Bike polo balls differ based on weather
That story in Oregon Outdoors about those guys who play bike polo in Ashland was pretty fascinating. It's amazing what people come up with as far as new extreme sports. But what I was wondering about was the actual ball they use. The story said it was a hard plastic ball but someone who I was talking to about the story said they use different balls for different circumstances. Do you know what that's about?
Yep, we at Since You Asked Central have a little left-over bike-nerd and a little unsettled competition from our younger days, so we identified pretty well with the Rogue Valley Bike Polo guys and gals who play every Monday evening at 6 p.m. at Court 5 in Ashland's Hunter Park.
And if you have a beater bike and want to test-drive this sport, come on down. Newbies are welcome.
As for the balls, they are different, says Eric Michener, owner of Rogue Bicycle shop and a bike polo afficionado.
The balls are color-coded for different weather conditions, Michener says. The orange-colored balls are for playing when the ambient air temperature is 60 degrees and above, as it was when the Mail Tribune's outdoors team visited the group last Monday.
The pink-hued ball is for games when air temperatures are between 40 degrees and 60 degrees, Michener says.
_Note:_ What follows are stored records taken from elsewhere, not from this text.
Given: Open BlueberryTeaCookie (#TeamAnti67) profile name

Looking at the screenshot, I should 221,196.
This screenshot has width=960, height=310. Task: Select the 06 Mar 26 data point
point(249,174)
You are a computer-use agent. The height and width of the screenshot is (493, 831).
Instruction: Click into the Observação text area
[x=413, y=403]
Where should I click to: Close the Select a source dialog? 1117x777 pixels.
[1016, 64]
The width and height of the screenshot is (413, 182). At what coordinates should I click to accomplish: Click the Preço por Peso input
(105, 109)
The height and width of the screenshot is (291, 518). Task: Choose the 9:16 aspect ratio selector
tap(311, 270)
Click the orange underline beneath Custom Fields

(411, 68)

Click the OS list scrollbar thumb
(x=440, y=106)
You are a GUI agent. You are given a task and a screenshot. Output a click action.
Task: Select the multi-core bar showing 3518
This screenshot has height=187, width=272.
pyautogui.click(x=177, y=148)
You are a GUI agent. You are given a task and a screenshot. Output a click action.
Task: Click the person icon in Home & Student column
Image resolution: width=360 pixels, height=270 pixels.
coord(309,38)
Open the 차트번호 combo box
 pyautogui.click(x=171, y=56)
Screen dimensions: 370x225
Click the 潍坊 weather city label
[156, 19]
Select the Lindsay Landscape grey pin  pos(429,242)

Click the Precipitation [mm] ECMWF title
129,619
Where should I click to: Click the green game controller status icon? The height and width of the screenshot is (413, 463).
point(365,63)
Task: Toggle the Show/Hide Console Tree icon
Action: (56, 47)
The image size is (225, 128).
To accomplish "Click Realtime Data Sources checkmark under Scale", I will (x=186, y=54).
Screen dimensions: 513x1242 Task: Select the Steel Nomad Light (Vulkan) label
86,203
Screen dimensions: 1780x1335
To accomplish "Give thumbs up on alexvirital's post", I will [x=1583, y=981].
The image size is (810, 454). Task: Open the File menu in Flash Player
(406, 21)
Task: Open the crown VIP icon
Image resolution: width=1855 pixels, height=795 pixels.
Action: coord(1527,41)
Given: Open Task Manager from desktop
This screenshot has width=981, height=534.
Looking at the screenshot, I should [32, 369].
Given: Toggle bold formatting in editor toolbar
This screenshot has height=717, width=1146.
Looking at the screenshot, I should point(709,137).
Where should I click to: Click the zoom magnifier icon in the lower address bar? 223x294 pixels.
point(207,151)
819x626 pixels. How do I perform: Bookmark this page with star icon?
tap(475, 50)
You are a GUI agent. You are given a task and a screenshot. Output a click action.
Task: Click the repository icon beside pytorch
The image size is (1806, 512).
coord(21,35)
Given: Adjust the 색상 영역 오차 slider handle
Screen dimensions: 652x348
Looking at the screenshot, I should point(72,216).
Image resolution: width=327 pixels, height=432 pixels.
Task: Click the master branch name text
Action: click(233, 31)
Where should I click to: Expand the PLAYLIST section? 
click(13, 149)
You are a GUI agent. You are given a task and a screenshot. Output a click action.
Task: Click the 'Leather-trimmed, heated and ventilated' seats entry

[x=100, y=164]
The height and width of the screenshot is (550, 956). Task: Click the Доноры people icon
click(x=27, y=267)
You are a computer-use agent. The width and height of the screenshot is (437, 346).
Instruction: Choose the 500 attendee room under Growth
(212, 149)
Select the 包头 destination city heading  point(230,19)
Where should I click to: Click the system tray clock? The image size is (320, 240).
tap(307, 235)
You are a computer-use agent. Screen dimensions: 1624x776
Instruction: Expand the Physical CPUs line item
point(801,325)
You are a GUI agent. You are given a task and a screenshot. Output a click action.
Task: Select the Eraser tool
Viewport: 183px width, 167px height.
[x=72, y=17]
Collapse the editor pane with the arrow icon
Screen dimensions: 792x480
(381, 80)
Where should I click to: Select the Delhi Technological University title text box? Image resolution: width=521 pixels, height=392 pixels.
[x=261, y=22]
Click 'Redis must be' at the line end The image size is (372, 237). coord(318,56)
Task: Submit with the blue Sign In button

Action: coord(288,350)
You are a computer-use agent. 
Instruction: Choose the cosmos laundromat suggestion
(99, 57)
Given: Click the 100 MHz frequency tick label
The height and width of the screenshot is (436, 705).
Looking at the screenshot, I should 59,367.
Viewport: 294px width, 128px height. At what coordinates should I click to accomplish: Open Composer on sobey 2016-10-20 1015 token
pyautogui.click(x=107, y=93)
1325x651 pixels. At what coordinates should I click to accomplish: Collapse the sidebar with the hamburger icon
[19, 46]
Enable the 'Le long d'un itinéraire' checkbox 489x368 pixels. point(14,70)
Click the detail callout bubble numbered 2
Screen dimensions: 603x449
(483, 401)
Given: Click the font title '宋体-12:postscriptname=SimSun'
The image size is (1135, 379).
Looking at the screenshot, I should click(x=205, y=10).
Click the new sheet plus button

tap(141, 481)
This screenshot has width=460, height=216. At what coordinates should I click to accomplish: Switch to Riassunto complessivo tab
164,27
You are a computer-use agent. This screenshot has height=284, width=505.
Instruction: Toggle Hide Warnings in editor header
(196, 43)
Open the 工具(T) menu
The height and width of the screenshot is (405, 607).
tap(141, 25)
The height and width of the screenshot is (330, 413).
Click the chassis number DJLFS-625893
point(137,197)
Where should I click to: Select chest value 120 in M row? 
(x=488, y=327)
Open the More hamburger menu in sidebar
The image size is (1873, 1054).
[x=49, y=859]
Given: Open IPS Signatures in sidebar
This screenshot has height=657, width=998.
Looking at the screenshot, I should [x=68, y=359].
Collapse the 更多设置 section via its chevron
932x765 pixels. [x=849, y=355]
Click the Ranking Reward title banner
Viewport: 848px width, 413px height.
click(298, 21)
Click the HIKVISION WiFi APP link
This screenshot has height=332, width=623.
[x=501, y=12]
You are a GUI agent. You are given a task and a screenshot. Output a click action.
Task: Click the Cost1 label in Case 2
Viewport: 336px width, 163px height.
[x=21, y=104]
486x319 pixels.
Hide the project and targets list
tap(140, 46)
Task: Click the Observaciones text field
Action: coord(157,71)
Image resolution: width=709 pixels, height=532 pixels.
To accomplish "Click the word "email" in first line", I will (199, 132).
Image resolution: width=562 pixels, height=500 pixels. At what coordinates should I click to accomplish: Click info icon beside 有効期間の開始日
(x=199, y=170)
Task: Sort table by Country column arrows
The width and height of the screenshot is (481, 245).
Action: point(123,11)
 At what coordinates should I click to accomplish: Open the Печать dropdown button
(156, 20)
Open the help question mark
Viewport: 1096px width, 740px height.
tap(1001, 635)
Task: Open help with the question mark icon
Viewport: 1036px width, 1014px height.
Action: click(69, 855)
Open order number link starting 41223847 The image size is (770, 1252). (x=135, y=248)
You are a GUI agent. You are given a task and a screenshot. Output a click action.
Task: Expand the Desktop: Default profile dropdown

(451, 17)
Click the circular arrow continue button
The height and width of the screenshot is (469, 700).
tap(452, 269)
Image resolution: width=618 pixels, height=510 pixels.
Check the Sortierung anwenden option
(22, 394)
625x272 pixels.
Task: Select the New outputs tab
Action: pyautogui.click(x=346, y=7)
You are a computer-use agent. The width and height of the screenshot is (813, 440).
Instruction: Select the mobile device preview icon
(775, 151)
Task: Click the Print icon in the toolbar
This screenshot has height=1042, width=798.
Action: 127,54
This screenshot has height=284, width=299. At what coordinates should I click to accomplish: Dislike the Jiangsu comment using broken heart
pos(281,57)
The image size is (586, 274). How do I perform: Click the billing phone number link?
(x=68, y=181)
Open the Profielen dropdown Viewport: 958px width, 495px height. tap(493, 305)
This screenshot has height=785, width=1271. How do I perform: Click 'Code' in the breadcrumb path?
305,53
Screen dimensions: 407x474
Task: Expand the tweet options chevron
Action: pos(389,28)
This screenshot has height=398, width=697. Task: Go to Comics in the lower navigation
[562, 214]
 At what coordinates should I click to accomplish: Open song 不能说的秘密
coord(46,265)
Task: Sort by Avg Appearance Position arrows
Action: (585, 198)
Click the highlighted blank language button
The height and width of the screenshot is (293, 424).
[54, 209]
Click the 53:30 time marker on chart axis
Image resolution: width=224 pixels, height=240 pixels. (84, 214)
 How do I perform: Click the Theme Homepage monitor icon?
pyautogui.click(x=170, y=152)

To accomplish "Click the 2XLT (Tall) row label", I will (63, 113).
Yellow balls are for games when the mercury is below 40 degrees, he says.
The reason for the different colors is because the different balls are made to act best in those temperatures, says Michener, whose shop sells all the bike polo stuff, including the various balls.
Play an orange ball during pink-ball conditions and it's sluggish and slow, Michener says. Whack an orange ball in yellow-ball conditions and it could shatter, and that would ruin their Monday evening, he says.
The various colors are important to the Rogue Valley Bike Polo club because they play year-round.